# measuring board feet when purchasing rough sawn lumber



## robdew (Mar 25, 2008)

When I am purchasing rough-sawn lumber that is cut to a variety of thicknesses, what is the usual convention for board thickiness for BF calculation?

I know milled lumber usually rounds up 13/16 or 7/8" to 1". Does rough sawn do the same or is it actual thickness?

I am considering purchasing some rough sawn lumber from someone locally who usually doesn't deal with this (because the price is very good) and hence it's not all 4/4 or 8/4, etc.

As usual I can't figure out what the appropriate forum is for this question, so I will ask it here.


----------



## mountainsky (Feb 5, 2009)

If no surface is planed, you should be buying actual thickness….........


----------



## CharlieM1958 (Nov 7, 2006)

If the lumber you are looking at is rough sawn to 1" thick, you wouldn't round up. A board that is 1" x 12" x 12 feet long would equal 12 board feet. The reason surfaced lumber is actually smaller than its board foot calculation is because that calculation is based on the rough sawn size.

Am I saying that clearly enough?


----------



## Darell (Jul 23, 2008)

thickness x width x length divided by 144 equals board feet. Keep in mind what Charlie said about rough sawn size.


----------



## PurpLev (May 30, 2008)

when lumber is being measured for BF it is measured by the rough sawn surface - so when you buy rough sawn lumber you pay for it's current size…

If you buy lumber that was milled - you'd be paying by it's 'original' rough sawn size - thats why you get 'less' material for a given measurement when it's pre-milled.


----------



## sbryan55 (Dec 8, 2007)

One additional thought on the subject is that rough sawn 4/4 stock is usually sold at 1 1/8" in thickness and accordingly, 8/4 rough stock is usually 2 1/4" thick. For the purposes of calculating bf simply use Darell's formula and substitute 1 for thickness of your 4/4 stock and 2 for 8/4 material. And, this formula assumes that both the width and length measurements are in inches.


----------



## robdew (Mar 25, 2008)

this cleared it all up thanks!


----------



## freedhardwoods (May 11, 2008)

"One additional thought on the subject is that rough sawn 4/4 stock is usually sold at 1 1/8" in thickness and accordingly, 8/4 rough stock is usually 2 1/4" thick."

That is only true if it is *green*, and even then that is on the thick side. If it measures that thick after it is dried, it is a miscut.
This was discussed a few days ago here - http://lumberjocks.com/topics/6510


----------



## HossMan (Mar 21, 2008)

"...thickness x width x length divided by 144 equals board feet."
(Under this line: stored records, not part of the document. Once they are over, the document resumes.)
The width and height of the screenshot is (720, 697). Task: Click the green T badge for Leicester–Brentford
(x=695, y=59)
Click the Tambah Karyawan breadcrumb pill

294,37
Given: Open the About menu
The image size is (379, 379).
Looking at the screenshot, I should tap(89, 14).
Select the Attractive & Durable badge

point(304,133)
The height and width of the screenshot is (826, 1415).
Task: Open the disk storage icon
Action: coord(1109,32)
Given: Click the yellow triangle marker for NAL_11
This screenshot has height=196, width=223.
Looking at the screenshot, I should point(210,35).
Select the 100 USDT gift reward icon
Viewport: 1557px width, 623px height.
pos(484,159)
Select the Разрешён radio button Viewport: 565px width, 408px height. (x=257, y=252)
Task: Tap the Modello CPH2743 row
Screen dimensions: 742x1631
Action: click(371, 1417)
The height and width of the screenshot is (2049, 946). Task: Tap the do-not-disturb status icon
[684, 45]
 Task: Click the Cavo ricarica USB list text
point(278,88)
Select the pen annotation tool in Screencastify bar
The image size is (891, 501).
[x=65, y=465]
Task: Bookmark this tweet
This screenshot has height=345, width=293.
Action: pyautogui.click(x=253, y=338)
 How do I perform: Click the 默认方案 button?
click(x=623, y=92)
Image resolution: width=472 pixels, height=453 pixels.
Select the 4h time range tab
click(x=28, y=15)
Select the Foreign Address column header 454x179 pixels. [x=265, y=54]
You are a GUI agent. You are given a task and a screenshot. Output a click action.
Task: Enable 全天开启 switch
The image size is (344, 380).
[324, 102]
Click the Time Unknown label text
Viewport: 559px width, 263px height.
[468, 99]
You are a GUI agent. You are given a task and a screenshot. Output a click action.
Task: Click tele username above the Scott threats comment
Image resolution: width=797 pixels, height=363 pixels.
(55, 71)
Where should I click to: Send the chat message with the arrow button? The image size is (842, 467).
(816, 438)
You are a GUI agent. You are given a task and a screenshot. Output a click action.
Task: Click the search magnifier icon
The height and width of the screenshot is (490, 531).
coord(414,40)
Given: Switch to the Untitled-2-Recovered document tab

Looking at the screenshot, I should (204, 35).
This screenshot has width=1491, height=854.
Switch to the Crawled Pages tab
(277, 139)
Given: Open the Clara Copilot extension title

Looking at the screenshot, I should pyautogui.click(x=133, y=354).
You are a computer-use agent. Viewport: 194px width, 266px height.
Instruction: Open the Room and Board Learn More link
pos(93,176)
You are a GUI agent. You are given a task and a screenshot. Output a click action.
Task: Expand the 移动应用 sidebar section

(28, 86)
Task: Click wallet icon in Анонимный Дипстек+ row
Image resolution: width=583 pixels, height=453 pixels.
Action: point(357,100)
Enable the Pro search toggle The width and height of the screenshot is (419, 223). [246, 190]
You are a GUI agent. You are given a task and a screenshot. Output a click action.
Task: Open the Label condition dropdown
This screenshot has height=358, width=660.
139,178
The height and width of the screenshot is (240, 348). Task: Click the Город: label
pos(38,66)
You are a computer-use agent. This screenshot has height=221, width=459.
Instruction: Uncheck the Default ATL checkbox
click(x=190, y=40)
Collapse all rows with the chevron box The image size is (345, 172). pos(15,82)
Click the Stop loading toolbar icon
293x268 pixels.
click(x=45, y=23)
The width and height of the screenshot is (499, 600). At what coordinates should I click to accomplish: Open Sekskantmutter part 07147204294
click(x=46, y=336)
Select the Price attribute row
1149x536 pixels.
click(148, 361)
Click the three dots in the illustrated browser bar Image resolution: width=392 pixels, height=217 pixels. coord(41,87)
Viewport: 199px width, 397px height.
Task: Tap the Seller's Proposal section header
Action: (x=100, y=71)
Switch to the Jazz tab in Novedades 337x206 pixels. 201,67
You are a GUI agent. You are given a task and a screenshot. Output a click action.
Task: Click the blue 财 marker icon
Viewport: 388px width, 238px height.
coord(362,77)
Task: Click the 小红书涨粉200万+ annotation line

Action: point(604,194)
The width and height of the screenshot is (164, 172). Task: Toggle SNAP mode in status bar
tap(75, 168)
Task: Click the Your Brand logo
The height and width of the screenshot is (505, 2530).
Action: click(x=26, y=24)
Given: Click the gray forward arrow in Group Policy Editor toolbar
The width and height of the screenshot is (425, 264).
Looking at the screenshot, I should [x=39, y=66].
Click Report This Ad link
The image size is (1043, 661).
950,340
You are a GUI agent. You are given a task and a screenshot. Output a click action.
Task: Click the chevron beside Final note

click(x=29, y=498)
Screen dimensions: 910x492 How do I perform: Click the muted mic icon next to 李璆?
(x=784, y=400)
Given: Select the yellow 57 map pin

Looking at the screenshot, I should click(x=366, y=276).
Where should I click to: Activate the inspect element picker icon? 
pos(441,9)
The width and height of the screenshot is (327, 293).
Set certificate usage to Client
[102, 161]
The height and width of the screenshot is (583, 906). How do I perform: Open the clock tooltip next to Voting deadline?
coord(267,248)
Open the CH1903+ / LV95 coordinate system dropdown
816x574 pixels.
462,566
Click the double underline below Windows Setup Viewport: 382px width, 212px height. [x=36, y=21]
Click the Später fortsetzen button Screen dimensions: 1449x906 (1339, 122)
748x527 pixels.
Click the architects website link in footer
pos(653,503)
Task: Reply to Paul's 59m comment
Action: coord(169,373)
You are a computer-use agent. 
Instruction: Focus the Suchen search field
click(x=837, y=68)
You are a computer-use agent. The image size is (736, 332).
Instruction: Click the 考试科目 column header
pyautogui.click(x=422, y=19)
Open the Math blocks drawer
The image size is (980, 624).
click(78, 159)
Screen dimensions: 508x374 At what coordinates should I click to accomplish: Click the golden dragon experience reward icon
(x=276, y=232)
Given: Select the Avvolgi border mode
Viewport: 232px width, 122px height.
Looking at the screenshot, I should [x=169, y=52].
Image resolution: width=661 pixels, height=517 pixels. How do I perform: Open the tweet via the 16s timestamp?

I just want to clarify that this formula works if the length is measured in inches. If length is in feet, then the formula is thickness x width x length divided by 12 (t*w*l/12)

kinda nit-picky, I know…....


----------



## HeirloomWoodworking (Feb 28, 2008)

I wonder if I might add a question to this thread.

In my area there are no local mill sources. I have always purchased my hardwood S3S (surfaced face, back and 1 edge) from the small local lumber yards. I have used a surface planer (13 1/2") to plane my materials smooth and consistant.

I am considering venturing into purchasing "rough" lumber.

When buying rough lumber will my existing surface planer properly plane and true this material?

I have also seen several terms used for rough lumber…hit & miss planed. skip planed etcetera.

Thanks in advance for your replies & advise.

Trev


----------



## Boardman (Feb 7, 2008)

Heirloom - The planer will only render the two surfaces PARALLEL. If you plane both sides of a bowed board you'll end up with a bowed board with 2 nice parallel sides. You'll need a jointer to render it truely flat before planing - you only need to get one side flat and the planer will take care of the other side.

Hit/miss or skip planed means they ran both sides thru a planer, but don't guarantee a 100% clean surface on either side. To what degree they'll be cleaned up varies by supplier. I get skip-planed oak from a lumber yard and most of the time it's completely cleaned up at about 15/16th. But - it won't be flat necessarily.

Purely "rough sawn" lumber has not been planed at all.


----------



## miles125 (Jun 8, 2007)

Most all projects you see in lumberjocks call for wood to be surfaced to ensure its flatness. Nobody but the end user does this. So it makes sense to buy boards in the rough to get maximum plumpness for this task.


----------